(Dataset entries)
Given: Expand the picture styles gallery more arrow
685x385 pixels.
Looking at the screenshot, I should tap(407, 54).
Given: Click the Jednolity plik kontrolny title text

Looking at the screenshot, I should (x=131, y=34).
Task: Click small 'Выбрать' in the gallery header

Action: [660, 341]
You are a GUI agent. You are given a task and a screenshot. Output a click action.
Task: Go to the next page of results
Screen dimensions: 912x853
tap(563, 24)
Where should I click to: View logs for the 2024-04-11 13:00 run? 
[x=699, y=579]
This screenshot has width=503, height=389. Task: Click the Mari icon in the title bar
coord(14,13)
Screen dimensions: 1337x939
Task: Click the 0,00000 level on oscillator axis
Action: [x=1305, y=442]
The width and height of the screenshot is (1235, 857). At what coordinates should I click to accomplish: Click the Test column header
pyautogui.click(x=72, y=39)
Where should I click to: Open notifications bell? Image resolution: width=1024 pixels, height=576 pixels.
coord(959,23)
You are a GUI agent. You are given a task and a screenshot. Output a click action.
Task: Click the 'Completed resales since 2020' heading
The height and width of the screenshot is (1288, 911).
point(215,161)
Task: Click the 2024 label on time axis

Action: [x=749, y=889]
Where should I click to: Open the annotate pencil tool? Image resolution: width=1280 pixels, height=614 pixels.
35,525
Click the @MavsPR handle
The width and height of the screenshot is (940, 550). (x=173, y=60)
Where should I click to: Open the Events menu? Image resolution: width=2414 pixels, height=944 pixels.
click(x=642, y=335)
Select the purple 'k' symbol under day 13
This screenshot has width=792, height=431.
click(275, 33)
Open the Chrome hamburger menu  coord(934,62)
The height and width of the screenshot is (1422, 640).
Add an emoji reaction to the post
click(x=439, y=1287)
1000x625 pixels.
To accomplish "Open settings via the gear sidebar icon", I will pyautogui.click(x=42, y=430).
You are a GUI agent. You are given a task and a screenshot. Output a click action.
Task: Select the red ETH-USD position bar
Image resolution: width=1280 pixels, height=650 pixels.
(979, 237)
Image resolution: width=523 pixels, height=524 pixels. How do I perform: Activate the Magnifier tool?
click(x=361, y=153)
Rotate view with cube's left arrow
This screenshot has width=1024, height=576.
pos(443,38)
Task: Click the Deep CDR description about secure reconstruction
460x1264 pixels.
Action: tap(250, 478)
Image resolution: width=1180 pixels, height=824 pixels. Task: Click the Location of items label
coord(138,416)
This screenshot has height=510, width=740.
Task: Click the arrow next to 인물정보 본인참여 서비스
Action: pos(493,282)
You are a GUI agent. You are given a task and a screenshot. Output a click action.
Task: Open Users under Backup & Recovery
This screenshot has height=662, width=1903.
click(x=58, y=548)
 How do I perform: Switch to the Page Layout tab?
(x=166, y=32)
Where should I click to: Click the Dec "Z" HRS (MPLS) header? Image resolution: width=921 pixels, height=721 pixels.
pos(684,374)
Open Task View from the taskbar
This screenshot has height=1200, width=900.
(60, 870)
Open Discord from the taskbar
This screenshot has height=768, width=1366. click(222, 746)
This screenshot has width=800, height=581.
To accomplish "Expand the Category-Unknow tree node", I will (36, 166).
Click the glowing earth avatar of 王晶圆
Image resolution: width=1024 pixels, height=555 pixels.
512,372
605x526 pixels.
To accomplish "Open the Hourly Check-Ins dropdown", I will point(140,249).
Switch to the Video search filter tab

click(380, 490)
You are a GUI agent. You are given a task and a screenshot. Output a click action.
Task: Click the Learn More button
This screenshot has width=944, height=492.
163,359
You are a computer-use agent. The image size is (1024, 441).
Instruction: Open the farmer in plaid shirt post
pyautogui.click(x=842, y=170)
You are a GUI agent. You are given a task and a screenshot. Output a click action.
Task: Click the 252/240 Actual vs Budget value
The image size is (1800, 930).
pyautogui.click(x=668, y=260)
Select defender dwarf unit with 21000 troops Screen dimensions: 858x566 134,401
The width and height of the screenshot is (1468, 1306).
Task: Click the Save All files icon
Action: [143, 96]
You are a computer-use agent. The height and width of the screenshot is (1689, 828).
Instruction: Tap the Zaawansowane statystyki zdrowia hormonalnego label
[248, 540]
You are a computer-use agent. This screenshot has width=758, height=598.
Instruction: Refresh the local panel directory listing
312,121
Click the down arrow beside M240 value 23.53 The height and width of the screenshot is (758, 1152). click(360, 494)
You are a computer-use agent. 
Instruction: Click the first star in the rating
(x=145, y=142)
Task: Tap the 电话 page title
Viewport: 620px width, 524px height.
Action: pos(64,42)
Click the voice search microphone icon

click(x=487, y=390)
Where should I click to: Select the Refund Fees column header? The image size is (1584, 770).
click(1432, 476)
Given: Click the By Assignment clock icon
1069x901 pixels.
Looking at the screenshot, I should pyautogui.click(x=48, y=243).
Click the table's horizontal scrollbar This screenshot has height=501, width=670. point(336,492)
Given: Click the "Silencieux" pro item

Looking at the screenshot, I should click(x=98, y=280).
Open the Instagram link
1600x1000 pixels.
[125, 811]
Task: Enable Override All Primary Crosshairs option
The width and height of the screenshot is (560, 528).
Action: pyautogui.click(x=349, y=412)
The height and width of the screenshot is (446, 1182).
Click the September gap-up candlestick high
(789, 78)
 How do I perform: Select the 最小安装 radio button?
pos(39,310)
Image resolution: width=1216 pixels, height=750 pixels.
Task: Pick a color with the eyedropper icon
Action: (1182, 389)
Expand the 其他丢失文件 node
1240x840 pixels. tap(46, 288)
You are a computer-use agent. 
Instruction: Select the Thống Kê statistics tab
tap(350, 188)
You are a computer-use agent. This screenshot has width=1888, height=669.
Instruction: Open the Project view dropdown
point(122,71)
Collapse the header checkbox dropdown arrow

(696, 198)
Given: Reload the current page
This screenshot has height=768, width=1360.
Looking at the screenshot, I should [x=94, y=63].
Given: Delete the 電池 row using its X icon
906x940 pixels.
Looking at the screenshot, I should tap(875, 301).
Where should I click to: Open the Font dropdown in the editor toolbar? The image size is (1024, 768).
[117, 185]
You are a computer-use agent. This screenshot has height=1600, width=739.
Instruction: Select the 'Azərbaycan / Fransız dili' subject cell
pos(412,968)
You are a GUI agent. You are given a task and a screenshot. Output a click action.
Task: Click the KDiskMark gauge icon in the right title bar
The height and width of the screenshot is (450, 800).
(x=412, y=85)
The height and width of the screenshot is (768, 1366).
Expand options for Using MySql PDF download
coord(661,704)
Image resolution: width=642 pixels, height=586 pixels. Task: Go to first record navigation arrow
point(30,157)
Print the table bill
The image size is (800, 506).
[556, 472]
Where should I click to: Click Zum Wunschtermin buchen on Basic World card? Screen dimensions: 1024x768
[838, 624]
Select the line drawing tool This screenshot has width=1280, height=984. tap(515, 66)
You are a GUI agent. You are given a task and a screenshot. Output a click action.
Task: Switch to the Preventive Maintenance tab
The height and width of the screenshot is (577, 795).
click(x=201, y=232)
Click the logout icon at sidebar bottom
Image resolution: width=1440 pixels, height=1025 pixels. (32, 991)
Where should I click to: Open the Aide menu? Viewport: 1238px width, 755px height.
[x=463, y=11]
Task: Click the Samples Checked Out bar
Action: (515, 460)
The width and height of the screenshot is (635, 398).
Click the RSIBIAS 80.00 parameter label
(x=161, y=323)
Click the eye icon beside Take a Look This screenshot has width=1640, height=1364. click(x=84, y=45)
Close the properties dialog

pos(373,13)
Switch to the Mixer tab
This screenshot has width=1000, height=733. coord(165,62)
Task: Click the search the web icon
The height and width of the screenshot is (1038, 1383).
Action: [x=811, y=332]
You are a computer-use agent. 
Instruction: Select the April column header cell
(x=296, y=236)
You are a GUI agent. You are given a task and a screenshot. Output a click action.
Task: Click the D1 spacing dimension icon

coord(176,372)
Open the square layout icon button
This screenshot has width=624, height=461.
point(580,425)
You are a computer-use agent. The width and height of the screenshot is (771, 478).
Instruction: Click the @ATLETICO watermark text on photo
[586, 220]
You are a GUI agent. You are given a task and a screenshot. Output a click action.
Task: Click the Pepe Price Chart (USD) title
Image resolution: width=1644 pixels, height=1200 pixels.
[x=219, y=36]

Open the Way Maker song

▶ [About this task] Return exactly the lines in the records above, beginning with the one that holds "Image resolution: width=1644" and ending with the last.

▶ [Answer to this problem]
Image resolution: width=1644 pixels, height=1200 pixels.
[x=219, y=36]

Open the Way Maker song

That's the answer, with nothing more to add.